The efficacies of a number of drug treatment combinations in protecting guinea pigs against the lethal and incapacitating effects of soman (and sarin) have been determined. Incapacitation was studied using a swimming test which is a measure of gross motor performance. The drug combinations employed had no effect on the swimming performance of unpoisoned animals. Pyridostigmine pretreatment supported by postpoisoning therapy with atropine, pralidoxime mesylate (P2S), and diazepam protected guinea pigs against the lethal actions of soman and sarin, but the treatment was less effective in protecting against the agent-induced decrements in swimming performance. Replacing pyridostigmine (a quaternary carbamate) by physostigmine (which readily enters the CNS) and introducing aprophen (an anti-cholinergic drug with a range of pharmacological actions) improved the protection achieved against both lethality and incapacitation. When the postpoisoning therapy was omitted, pretreatment with physostigmine and aprophen (or some other anti-cholinergic drug) gave significant levels of protection against both soman- and sarin-induced lethality and incapacitation. It is concluded that a number of different pharmacological actions are required to antagonize nerve agent-induced incapacitation and that they, and their relative importance, remain to be identified.
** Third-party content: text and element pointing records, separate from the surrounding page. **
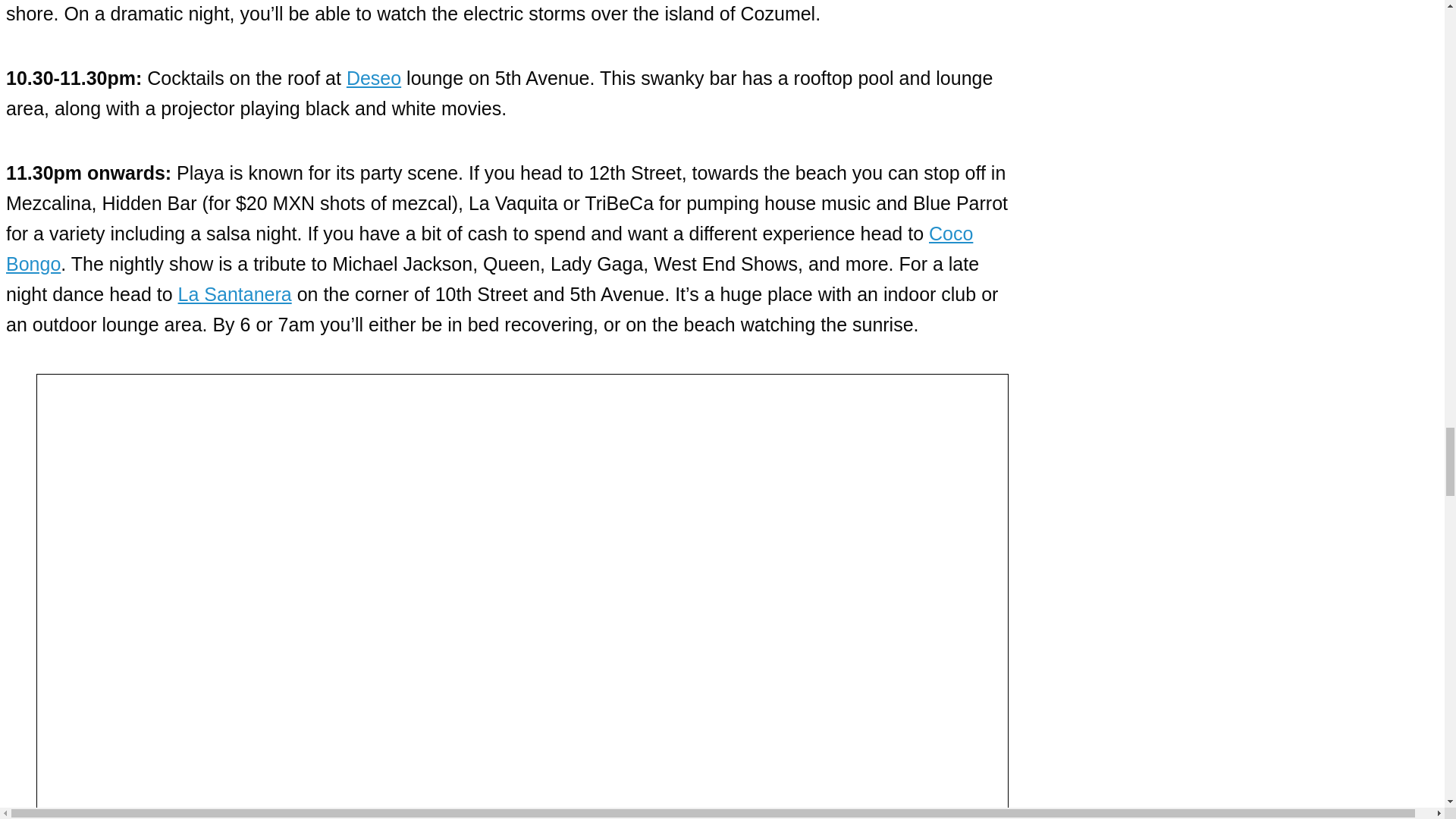
La Santanera (234, 293)
Coco Bongo (488, 248)
Deseo (373, 77)
Given the description of an element on the screen output the (x, y) to click on. 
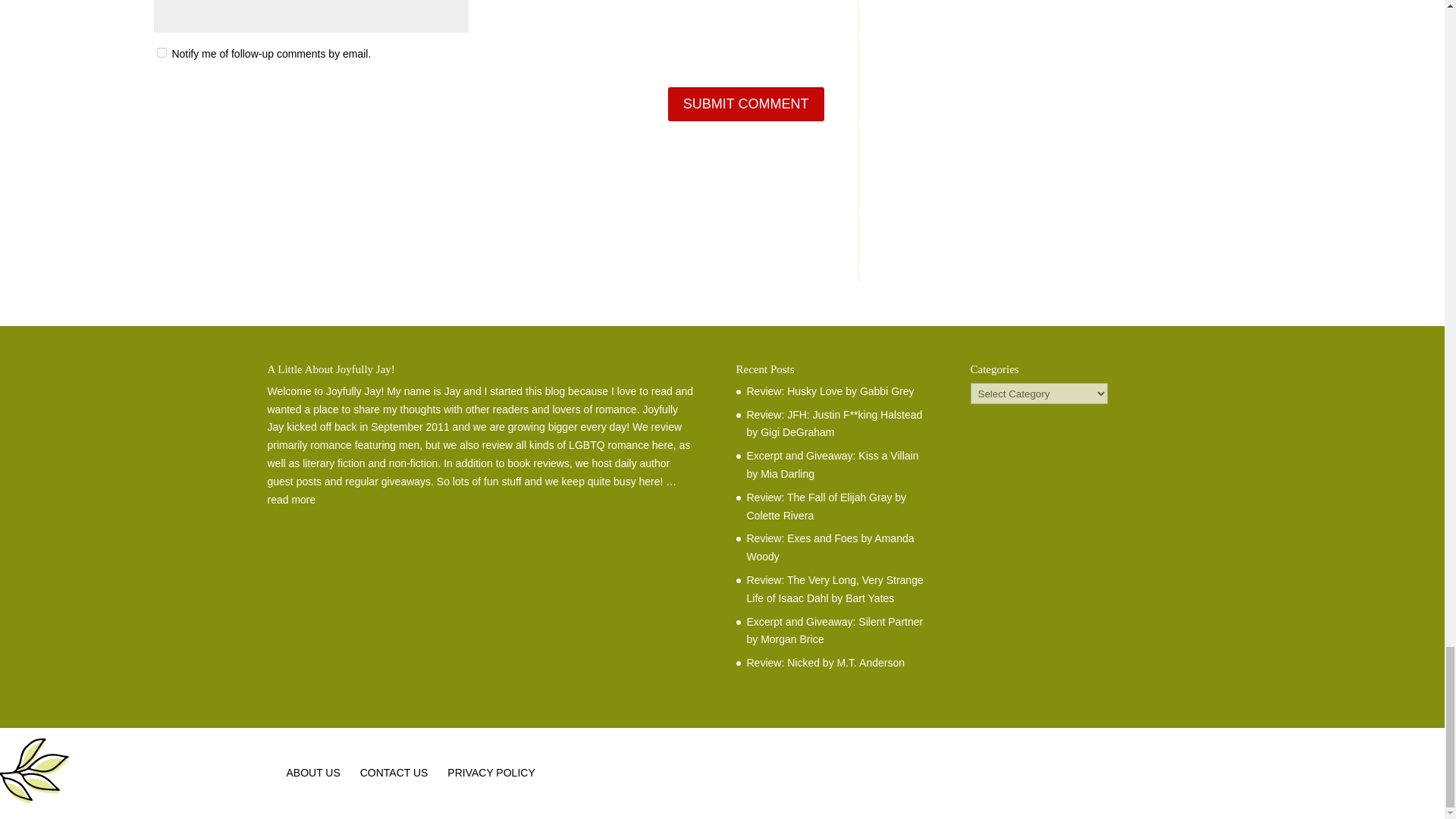
subscribe (160, 52)
Submit Comment (746, 103)
Given the description of an element on the screen output the (x, y) to click on. 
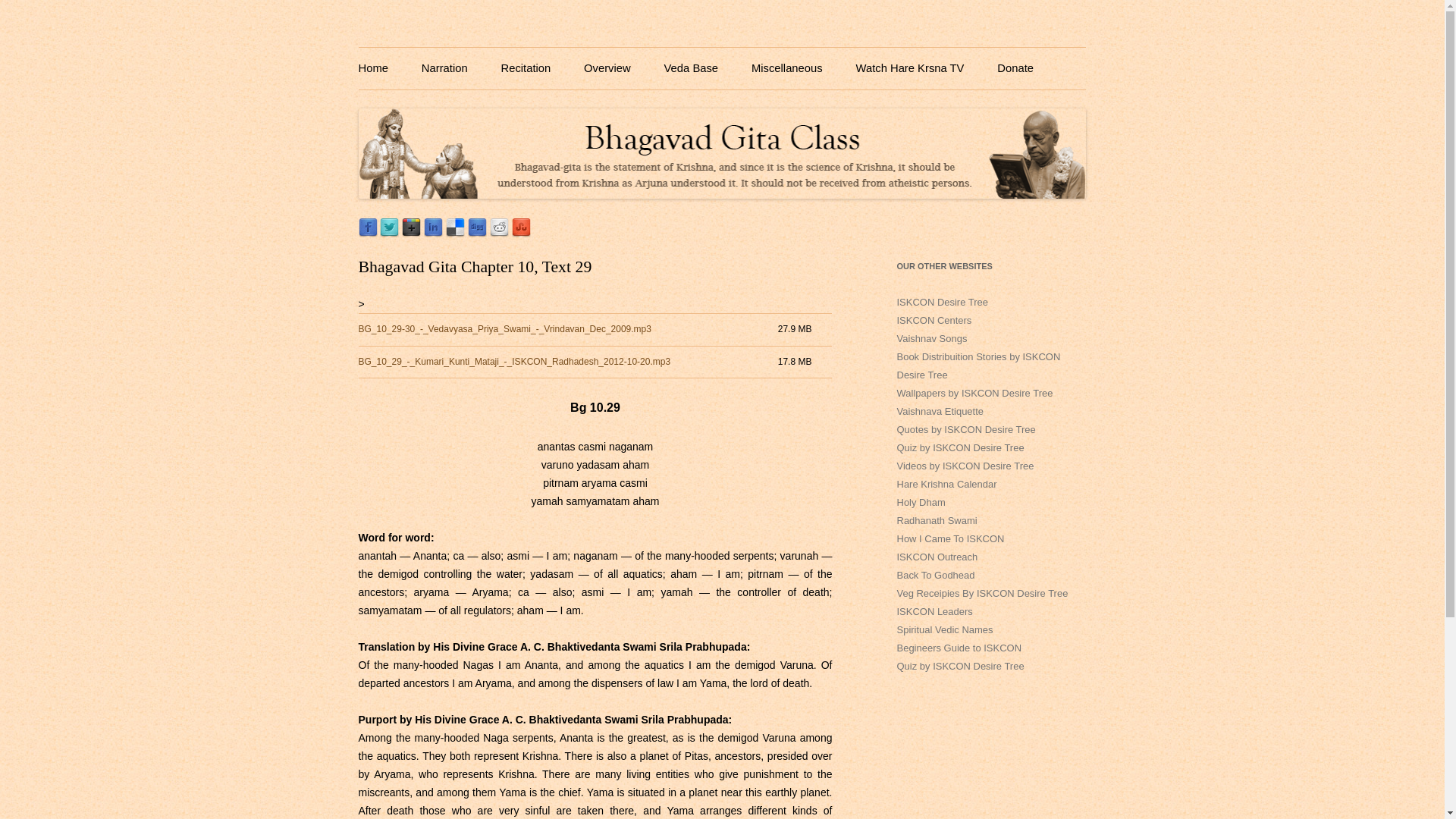
Bhagavad Gita Narration (444, 68)
Veda Base (691, 68)
Wallpapers by ISKCON Desire Tree (974, 392)
Tweet Srimad Bhagavatam Class (389, 233)
Book Distribuition Stories by ISKCON Desire Tree (977, 365)
Bhagavad Gita Recitation (525, 68)
Narration (444, 68)
Share Srimad Bhagavatam Class on Linkedin (432, 233)
Recitation (525, 68)
ISKCON Centers (933, 319)
Bookmark Srimad Bhagavatam Class on Delicious (454, 233)
Share Srimad Bhagavatam Class on Facebook (367, 233)
Vaishnava Etiquette (940, 410)
Digg Srimad Bhagavatam Class! (476, 233)
Given the description of an element on the screen output the (x, y) to click on. 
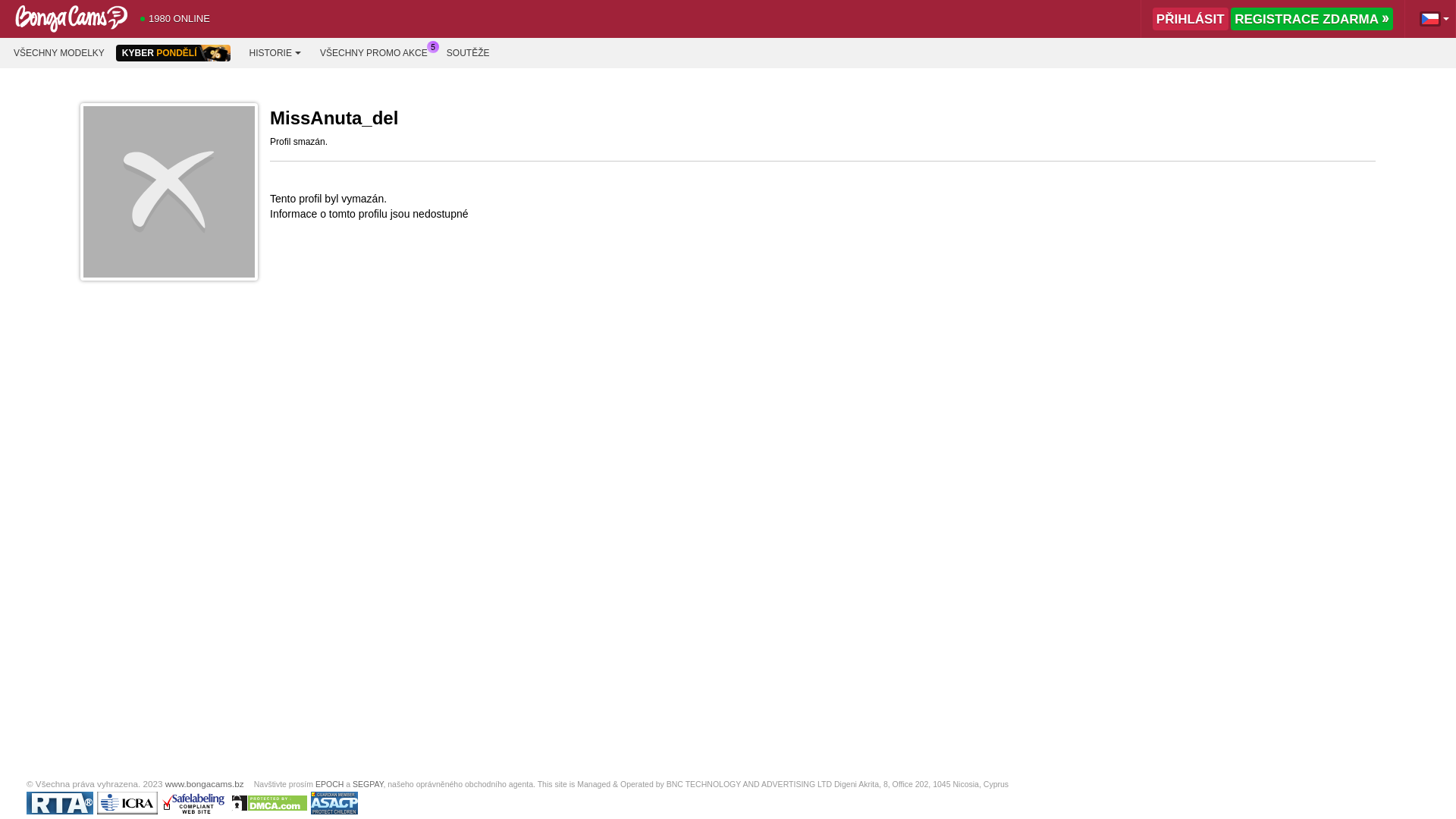
SafeLabeling Element type: hover (193, 802)
www.bongacams.bz Element type: text (204, 783)
REGISTRACE ZDARMA Element type: text (1311, 18)
EPOCH Element type: text (329, 783)
SEGPAY Element type: text (367, 783)
Protected by DMCA Element type: hover (269, 802)
ICRA Element type: hover (127, 802)
Association of Sites Advocating Child Protection Element type: hover (333, 802)
RTA Element type: hover (59, 802)
Given the description of an element on the screen output the (x, y) to click on. 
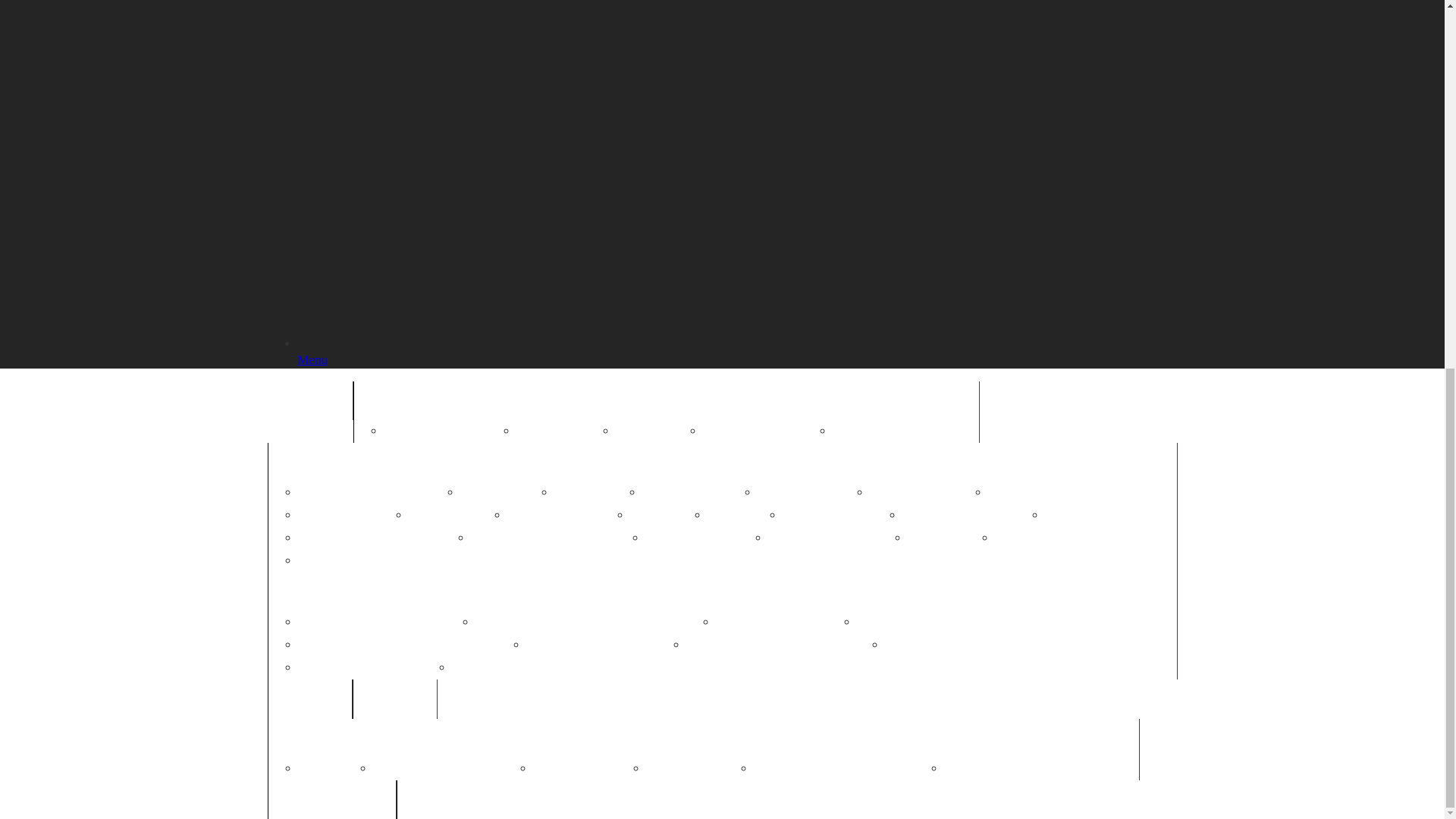
Business Planning (814, 492)
Recession Proof Your Business (558, 538)
Menu (736, 351)
NICHES (313, 591)
Insurances (745, 515)
Business Structures (929, 492)
Grow Your Business (569, 515)
Looking for a Career? (768, 431)
Tax Audits And Queries (838, 538)
Vehicle And Equipment Finance (1085, 538)
Bookkeeping (598, 492)
Succession Planning (707, 538)
ABOUT US (405, 400)
Staff Profiles (659, 431)
Our Office Sladen House (905, 431)
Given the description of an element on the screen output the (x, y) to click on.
Aprophen, alpha-methyl-alpha-phenylbenzeneacetic acid-2-(diethylamino) ethyl ester, is a potent reversible inhibitor and a poor substrate of human serum butyrylcholinesterase (BCHE). Complex mixed competitive noncompetitive inhibition kinetics were observed; an apparent competitive inhibition constant was estimated to be 3.7 X 10(-7) M. BCHE hydrolysis of aprophen to diphenylpropionic acid and diethylaminoethanol did not appear to follow Michaelis-Menten kinetics. The BCHE turnover number for aprophen was 2.0 X 10(-3) sec-1. Rabbit liver oligomeric and monomeric carboxylesterases (CE) also hydrolyzed aprophen with a similar turnover number that varied from 1.4 X 10(-3) sec-1 to 4.3 X 10(-4) sec-1 respectively. Comparison of the catalytic rate of aprophen hydrolysis with butyrylthiocholine (BTC) and the neutral aromatic substrate, phenylthiobutyrate (phi TB), indicated that BCHE hydrolyzed BTC and phi TB 3.2 X 10(5) and 3.1 X 10(5) times more rapidly than aprophen respectively. Similarly, the CEs also hydrolyzed BTC and phi TB 17.6 and 1.9 X 10(5) times rapidly than aprophen. Acetylcholinesterases from bovine erythrocyte and electric eel were not inhibited by aprophen nor was aprophen hydrolyzed by these enzymes. The hydrolysis and inhibition reactions may best be described by a complex reaction scheme involving multiple binding sites for both the substrate and the inhibitor as well as positive cooperative ligand binding.

Screening and electrophysiological methods were applied to the verification of the hypothesis on a possibility of participation of cholinergic structures in the realization of bicucullin effects. M- and N-cholinolytics (benactizine, atropine, aprophen, and pediphen) failed to arrest the convulsions induced in mice by bicucullin adminstration. At the same time substances inducing accumulation of gamma-aminobutyric acid (GABA) in the brain, i.e. aminooxycetic acid and depakin produced a manifest protective action in convulsions caused by bicucullin administration. In electrophysiological experiments there was also revealed an incapacity of M-cholinolytic benaltizine to arrest the bicucullin effects. Bicucullin proved to diminish depression of the test response in the restoration cycle of the primary response of the rat sensory motor cortex at the intervals of 40--125ms between the stimuli, whereas benactizine decreased the late facilitation of the test response at the intervals of 150--300ms between the stimuli. There was also noted no interaction between benactizine and bicucullin by this test. On the basis of these data a conclusion was drawn that bicucullin effects were caused by the block of postsynaptic GABA receptors, and were not connected with the cholinergic structures activity.